-- Selected text --

------------------------------------

The jailed Belarusian opposition leader Maria Kolesnikova has been admitted to intensive care and undergone surgery, her allies have said.

“Maria is in the emergency hospital in Gomel, in the intensive care unit,” said the press service of Viktor Babaryko, another opposition politician.

Kolesnikova father, Alexander Kolesnikov, said his daughter was in a grave but stable condition. The doctors didn’t share her diagnosis or any other details with him about the surgery, Kolesnikov said.

He noted that his daughter looked energetic and cheerful when he last visited her in prison about a month ago.

Kolesnikova’s lawyer said she had been placed in a penitentiary cell before she was taken to the hospital. He didn’t elaborate on her condition.

The lawyer said that authorities had repeatedly rejected his requests to see Kolesnikova at the prison she was being held at.

Kolesnikova was one of a trio of female leaders – with Veronika Tsepkalo and Sviatlana Tsikhanouskaya – who led historic demonstrations against the Belarusian ruler Alexander Lukashenko in 2020. Massive rallies broke out across Belarus against Lukashenko’s claim to a sixth presidential term.

Kolesnikova was jailed for 11 years after resisting expulsion from Belarus. In September 2020, the country’s KGB security service drove her to the Ukrainian border after putting a sack over her head and pushing her into a minibus, but at the frontier Kolesnikova ripped up her passport so she could not be deported.

------------------------------------

-- Record extracts --
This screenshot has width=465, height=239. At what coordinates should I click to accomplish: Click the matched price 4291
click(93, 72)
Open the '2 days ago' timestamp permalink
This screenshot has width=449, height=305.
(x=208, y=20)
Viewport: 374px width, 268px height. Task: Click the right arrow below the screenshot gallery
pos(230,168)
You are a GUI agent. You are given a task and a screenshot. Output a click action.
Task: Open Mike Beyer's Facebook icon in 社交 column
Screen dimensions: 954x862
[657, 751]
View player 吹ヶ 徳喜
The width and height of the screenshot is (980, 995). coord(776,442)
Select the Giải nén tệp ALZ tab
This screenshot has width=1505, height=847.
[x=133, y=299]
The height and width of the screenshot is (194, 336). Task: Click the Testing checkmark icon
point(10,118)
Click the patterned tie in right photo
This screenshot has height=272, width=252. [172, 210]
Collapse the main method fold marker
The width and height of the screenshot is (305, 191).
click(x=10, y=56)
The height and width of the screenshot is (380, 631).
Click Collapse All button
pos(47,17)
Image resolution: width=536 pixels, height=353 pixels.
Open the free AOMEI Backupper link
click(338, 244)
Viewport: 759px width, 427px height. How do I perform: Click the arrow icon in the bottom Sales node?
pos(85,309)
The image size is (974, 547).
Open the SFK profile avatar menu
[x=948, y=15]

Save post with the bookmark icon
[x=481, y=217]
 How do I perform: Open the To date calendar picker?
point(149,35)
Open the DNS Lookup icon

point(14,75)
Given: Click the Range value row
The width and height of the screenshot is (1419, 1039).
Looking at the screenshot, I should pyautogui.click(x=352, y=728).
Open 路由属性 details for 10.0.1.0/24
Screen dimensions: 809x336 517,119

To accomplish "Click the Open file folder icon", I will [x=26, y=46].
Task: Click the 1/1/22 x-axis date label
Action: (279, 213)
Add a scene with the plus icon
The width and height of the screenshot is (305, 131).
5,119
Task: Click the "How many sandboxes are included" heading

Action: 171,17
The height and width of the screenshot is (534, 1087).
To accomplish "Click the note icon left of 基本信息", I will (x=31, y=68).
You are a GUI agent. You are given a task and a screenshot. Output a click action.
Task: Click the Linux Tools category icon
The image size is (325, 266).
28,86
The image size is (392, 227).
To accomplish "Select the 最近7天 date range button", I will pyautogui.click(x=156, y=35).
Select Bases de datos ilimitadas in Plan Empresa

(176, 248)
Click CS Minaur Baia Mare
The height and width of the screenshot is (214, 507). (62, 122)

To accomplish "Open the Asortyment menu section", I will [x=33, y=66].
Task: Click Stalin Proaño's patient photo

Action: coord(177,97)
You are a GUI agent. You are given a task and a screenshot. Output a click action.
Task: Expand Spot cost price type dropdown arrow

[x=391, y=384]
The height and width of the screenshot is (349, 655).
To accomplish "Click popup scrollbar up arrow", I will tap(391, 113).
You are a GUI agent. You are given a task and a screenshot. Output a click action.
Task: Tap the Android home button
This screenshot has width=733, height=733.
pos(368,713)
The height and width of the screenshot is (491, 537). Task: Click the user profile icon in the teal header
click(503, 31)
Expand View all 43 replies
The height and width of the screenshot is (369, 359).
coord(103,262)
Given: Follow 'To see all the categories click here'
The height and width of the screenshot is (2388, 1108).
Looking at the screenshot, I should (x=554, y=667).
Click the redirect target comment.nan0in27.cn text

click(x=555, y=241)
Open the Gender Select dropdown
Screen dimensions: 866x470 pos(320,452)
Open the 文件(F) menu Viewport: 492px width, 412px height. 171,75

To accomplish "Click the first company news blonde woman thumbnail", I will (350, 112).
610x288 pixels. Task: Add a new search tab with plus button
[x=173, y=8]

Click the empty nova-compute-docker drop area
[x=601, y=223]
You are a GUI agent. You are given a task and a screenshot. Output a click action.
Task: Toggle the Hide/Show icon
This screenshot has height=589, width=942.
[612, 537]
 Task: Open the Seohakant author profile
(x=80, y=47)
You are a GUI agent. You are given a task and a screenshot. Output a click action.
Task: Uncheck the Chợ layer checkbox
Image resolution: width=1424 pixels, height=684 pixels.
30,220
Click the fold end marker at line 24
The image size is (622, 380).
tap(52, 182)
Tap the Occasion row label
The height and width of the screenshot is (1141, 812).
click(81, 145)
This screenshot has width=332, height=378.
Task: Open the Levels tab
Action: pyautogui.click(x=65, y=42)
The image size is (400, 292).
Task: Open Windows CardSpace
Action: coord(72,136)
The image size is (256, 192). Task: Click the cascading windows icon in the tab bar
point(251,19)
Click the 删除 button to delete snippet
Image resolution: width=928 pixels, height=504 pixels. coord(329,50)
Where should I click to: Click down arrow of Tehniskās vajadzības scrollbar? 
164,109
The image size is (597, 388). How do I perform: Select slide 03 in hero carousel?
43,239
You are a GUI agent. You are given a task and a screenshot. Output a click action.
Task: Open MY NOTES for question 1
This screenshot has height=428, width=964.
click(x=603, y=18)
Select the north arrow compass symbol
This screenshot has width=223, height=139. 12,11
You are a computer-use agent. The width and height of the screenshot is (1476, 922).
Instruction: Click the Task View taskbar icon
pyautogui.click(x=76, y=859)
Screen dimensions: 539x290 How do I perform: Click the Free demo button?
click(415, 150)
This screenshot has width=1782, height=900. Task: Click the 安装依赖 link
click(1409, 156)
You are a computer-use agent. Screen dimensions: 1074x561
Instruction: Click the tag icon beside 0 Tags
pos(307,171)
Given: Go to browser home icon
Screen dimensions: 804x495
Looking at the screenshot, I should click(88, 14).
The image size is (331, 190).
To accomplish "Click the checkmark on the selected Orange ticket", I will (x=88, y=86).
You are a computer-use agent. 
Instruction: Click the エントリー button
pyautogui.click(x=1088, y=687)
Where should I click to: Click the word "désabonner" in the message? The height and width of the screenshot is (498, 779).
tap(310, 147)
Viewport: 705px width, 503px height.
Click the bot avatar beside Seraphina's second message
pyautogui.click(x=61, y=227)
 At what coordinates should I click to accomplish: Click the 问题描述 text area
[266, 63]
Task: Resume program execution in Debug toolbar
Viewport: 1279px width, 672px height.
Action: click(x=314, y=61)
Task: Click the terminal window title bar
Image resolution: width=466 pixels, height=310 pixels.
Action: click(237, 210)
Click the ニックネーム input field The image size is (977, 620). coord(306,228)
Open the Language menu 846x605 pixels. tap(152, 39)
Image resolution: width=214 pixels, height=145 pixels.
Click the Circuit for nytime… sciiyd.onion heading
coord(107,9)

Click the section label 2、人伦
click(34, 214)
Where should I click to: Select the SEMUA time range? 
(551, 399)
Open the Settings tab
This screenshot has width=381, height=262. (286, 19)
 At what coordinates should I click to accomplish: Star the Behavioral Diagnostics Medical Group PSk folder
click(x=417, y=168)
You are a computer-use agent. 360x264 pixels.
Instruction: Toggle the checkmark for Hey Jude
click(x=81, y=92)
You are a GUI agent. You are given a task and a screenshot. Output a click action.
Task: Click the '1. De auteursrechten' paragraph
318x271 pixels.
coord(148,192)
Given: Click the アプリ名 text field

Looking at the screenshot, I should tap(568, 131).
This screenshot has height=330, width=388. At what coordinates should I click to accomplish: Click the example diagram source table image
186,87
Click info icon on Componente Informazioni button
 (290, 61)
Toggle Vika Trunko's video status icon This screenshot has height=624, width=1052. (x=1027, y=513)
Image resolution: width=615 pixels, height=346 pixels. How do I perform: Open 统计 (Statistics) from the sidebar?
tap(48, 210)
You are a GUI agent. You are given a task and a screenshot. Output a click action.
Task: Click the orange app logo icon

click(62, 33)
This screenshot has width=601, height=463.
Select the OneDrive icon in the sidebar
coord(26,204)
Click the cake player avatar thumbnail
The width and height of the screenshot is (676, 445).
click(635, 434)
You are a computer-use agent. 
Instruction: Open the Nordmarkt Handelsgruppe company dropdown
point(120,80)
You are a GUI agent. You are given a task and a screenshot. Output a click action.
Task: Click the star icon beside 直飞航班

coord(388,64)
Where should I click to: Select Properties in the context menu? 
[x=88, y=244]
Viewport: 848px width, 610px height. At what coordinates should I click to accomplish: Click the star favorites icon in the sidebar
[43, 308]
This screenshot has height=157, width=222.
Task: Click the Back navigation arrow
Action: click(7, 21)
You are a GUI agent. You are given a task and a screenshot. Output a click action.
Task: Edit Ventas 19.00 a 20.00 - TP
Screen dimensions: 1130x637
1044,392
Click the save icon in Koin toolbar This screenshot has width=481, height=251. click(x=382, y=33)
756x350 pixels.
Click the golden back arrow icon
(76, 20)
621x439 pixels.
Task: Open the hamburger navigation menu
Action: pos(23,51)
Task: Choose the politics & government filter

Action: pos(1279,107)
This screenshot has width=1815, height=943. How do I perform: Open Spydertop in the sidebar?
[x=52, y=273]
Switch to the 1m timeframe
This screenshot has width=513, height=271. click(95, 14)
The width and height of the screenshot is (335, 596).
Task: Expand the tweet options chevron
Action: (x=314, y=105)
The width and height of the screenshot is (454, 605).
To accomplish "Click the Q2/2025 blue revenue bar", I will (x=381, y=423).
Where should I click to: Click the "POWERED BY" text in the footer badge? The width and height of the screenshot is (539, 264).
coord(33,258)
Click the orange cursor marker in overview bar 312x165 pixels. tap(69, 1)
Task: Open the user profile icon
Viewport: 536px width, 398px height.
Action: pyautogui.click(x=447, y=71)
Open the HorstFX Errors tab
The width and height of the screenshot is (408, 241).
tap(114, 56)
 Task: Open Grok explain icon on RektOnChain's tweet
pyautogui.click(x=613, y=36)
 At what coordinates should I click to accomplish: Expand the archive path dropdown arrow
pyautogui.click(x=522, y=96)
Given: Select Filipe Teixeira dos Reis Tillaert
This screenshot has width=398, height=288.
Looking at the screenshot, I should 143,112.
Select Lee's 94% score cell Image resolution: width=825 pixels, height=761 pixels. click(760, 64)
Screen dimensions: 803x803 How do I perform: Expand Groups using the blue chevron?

------------------------------------

-- Work to complete --
Answer these questions from the text about Maria Kolesnikova, one answer per line.
(a) In which city is the hospital where Kolesnikova was placed in intensive care?
(b) About how long before this news did her father last visit her in prison?
(c) What did Kolesnikova do at the Ukrainian border so that she could not be deported?

-- Exercise answer --
(a) Gomel
(b) About a month
(c) She ripped up her passport.